**READING PASSAGE:**
[Start of section]
I believe a realistic, positive target for this side would be 75 points, which would confirm a place in the top four in the last five seasons, leading to a finish as high as second in the 2020/21 season. The last time Arsenal achieved 75 points in the league was back in 2016/17, ironically the last time 75 points was not enough for a top four finish, testament to the competitiveness of the league on that occasion. The magic 75 points I believe we could achieve would give us a huge chance of securing Champions League football, and would require just two more wins from the previous campaign. In practice, I believe this team is well equipped to reach this goal, however I have not set the bar at over 75 points to account for the reintroduction of European football into our calendar, which will certainly provide a challenge in comparison to last year, for the players and manager alike. As well as this, the lacklustre attempts at silverware in the domestic cups last season did wonders for our recovery periods between games, and with a never seen before mid season World Cup, there are bound to be new challenges along the way.
But, with new challenges come new beginnings, and there are four key new additions to the squad who are ready to play a vital role in the upcoming season. Arsenal have strengthened in the form of Gabriel Jesus (£45M), Fabio Vieira (£34M), Oleksandr Zinchenko (£32M) and William Saliba (recalled from loan). With these four players comes a blend of young talent, hunger, leadership, experience, technical brilliance, versatility, and an additional sense of competition amongst the squad. In regards to the 75 points I implore Arsenal to achieve this is incredibly important, as I actually feel as though much like the 2016/17 season, the 2022/23 season is going to be incredibly gruelling, competitive and difficult to navigate. The Premier League schedule looks hectic as it is, without factoring the scheduling of two domestic cups, all UEFA competition’s and the small matter of a World Cup in-between.
Regardless, I believe a 75 point Premier League campaign, at least one final in a domestic cup or the Europa League and a respectable run in the remaining two competitions should be required by this stage in Mikel Arteta’s tenure. I am not one for setting strict goals in football as a fan, as there are so many variables that can dictate and transform your season in an instant, but having rough goals ahead of a campaign is good for assessing progress, and Arsenal are good enough for these targets from a pure footballing point of view. In addition, much like last season where the Arsenal fanbase had a massive, positive change in expectation due to how we performed, it is important to reassess as the games come and the weeks go by, this helps to keep the pressure up to perform.
Arsenal, Arteta, and the Champions League…
Discussion about Arsenal’s requirement for Champions League football belongs in the “this is Manchester United we are talking about here” hall of overused punditry lines with no real substance or thought these days. Regardless of the truth behind the statement from an expectational viewpoint by fans, a way to attract the very best players to the club, or from a financial standpoint due to the significance the top four spots in the Premier League hold on the clubs which finish there, we have heard it far too often.
[End of section]
**GIVEN MATERIAL:**
[Start of section]
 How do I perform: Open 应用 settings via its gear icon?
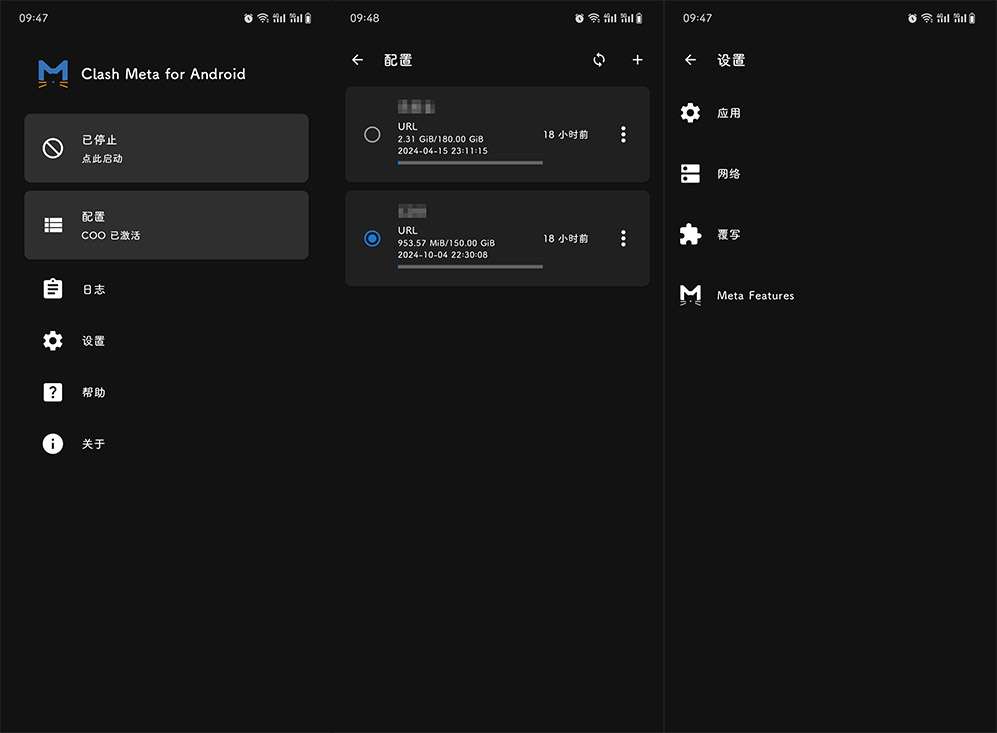[690, 112]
[End of section]
**WHAT TO PRODUCE:**
Please copy everything in the Arsenal piece from "Arsenal, Arteta, and" down to "far too often.", changing "punditry" to "commentary". The material has no part in this.

**TASK ANSWER:**
Arsenal, Arteta, and the Champions League…
Discussion about Arsenal’s requirement for Champions League football belongs in the “this is Manchester United we are talking about here” hall of overused commentary lines with no real substance or thought these days. Regardless of the truth behind the statement from an expectational viewpoint by fans, a way to attract the very best players to the club, or from a financial standpoint due to the significance the top four spots in the Premier League hold on the clubs which finish there, we have heard it far too often.